Problems to work on
1. Retype the Las Vegas Trail article from "Deanna found that" up to and including "of reporting abuse.".
2. In the Las Vegas Trail article, how many people came to the Star-Telegram's town hall meeting?
** Given passage follows **
Creating a Sliver of Hope on Las Vegas Trail

When the Star-Telegram began a child abuse project in early 2017, reporters Deanna Boyd, Diane Smith and Jeff Caplan, among others, were charged with finding and telling compelling stories to reflect the many levels of child abuse, from how homicides are ruled on by the medical examiner, the role of an educator in reporting child abuse and what neighborhoods serve as breeding grounds for abuse and neglect.

Deanna found that some child abuse homicides were being ruled undetermined for a variety of reasons and her dogged reporting led to the arrest of a mother on a charge capital murder.

Diane told the stories of young victims who survived child abuse and why teachers are on the front line of reporting abuse.

Jeff, however, found a gold mine of stories in the Las Vegas Trail neighborhood in west Fort Worth.

To most the neighborhood is nothing more than an exit sign along Interstate 30 in west Fort Worth, but after Jeff’s story ran it became known in city circles as “Fort Worth’s dirty little secret.”

The poverty-stricken area was thick with drugs and crime and single parents, shoddy hotels and rundown apartments with unforgiving landlords, a lack of child care and overcrowded schools.

The reaction to the Star Telegram’s stories was stunning:

  • City officials took a bus tour of the area and created a task force to address issues.

  • The Star-Telegram held a town hall meeting and more than 450 people, some angry, some wanting to help and all concerned, shows up. They wanted answers, results. In the weeks that followed they got some:

    • The Knights Inn motel, ground zero for the everything that is wrong with Las Vegas Trail, was put on notice by city officials that things were about to change — and they have.

    • Apartments are facing lawsuits.

    • A YMCA, which most residents could not afford, will soon be turned into a community center.

    • A much-needed washer and dryer were donated to a Las Vegas Trail pre-K school.

    • A food pantry was opened at a high school.

    • Surveillance cameras were installed by Fort Worth police.

The task force is still formulating its next move after a series of community meetings.
** End of Given passage **
** Supplied records follows **
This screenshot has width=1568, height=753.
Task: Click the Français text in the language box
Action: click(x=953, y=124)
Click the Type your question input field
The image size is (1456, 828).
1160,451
** End of Supplied records **
Answers in order
1.
Deanna found that some child abuse homicides were being ruled undetermined for a variety of reasons and her dogged reporting led to the arrest of a mother on a charge capital murder.

Diane told the stories of young victims who survived child abuse and why teachers are on the front line of reporting abuse.

2. More than 450 people.